▶ **Exercise objective**
Could you give the listing again exactly, without its pictures?

• • • • • • •

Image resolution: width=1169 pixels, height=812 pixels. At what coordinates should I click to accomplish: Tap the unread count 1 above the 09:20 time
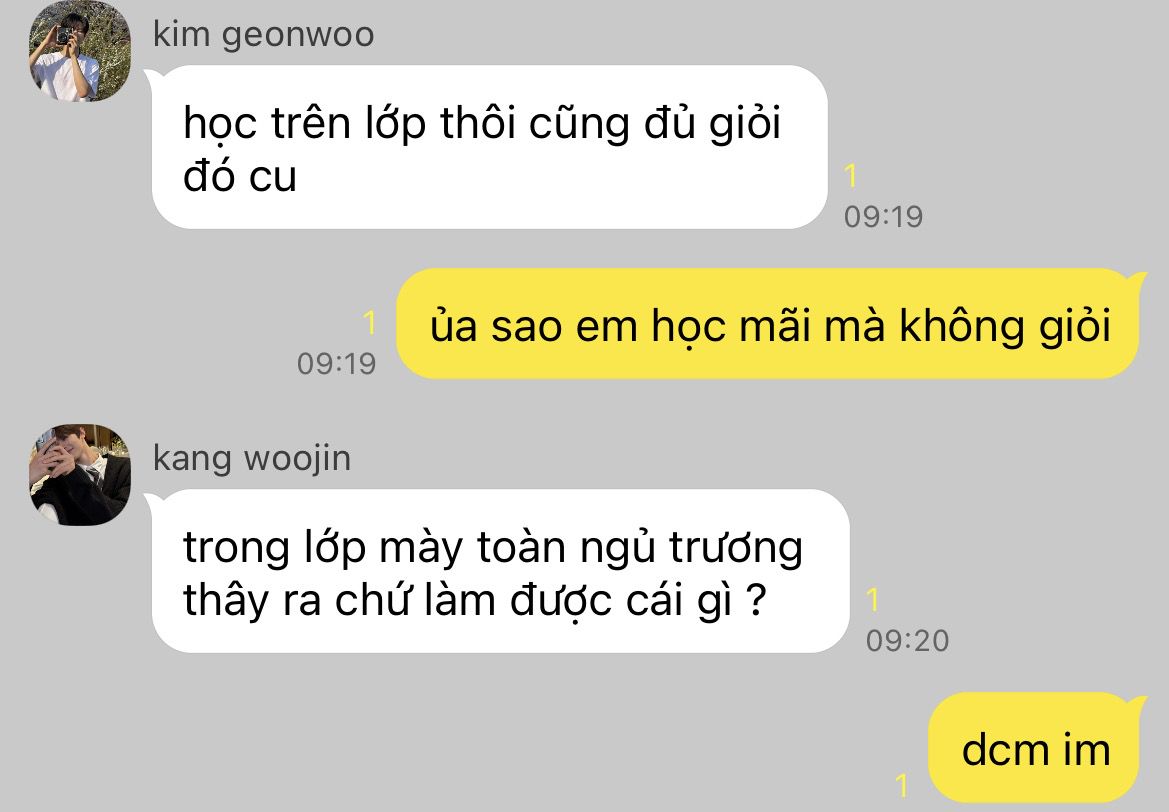[873, 600]
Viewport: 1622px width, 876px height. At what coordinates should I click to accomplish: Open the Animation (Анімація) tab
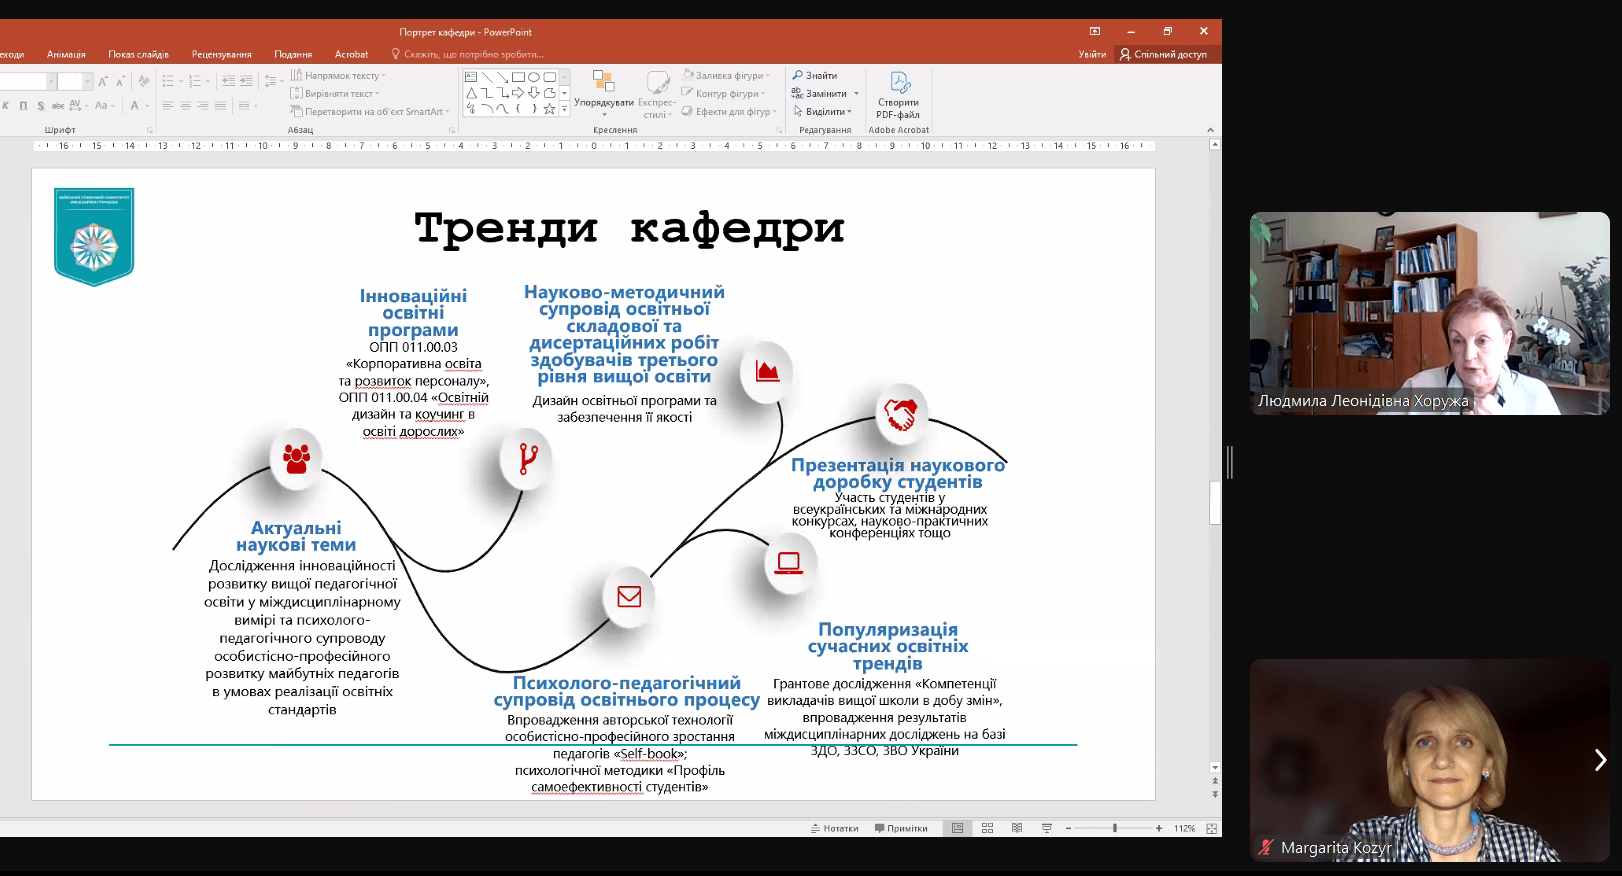[66, 54]
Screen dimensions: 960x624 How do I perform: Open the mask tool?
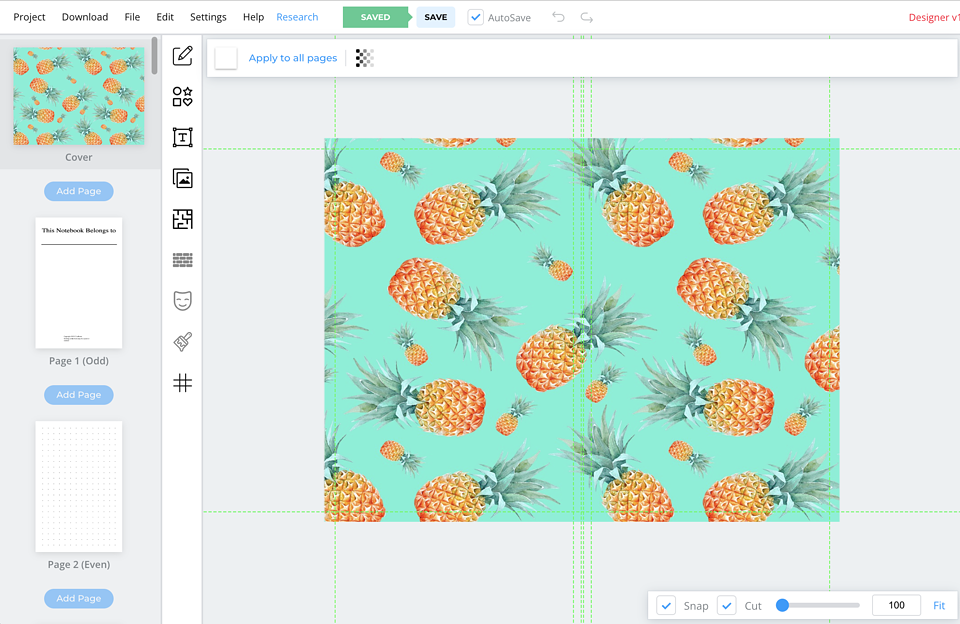(x=182, y=301)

• • • • • • •

▶ **Response to this exercise**
Image resolution: width=1169 pixels, height=812 pixels. At what coordinates should I click to accomplish: Tap the unread count 1 above the 09:20 time
[873, 600]
Viewport: 1622px width, 876px height. At what coordinates should I click to accomplish: Open the Animation (Анімація) tab
[66, 54]
Screen dimensions: 960x624 How do I perform: Open the mask tool?
(x=182, y=301)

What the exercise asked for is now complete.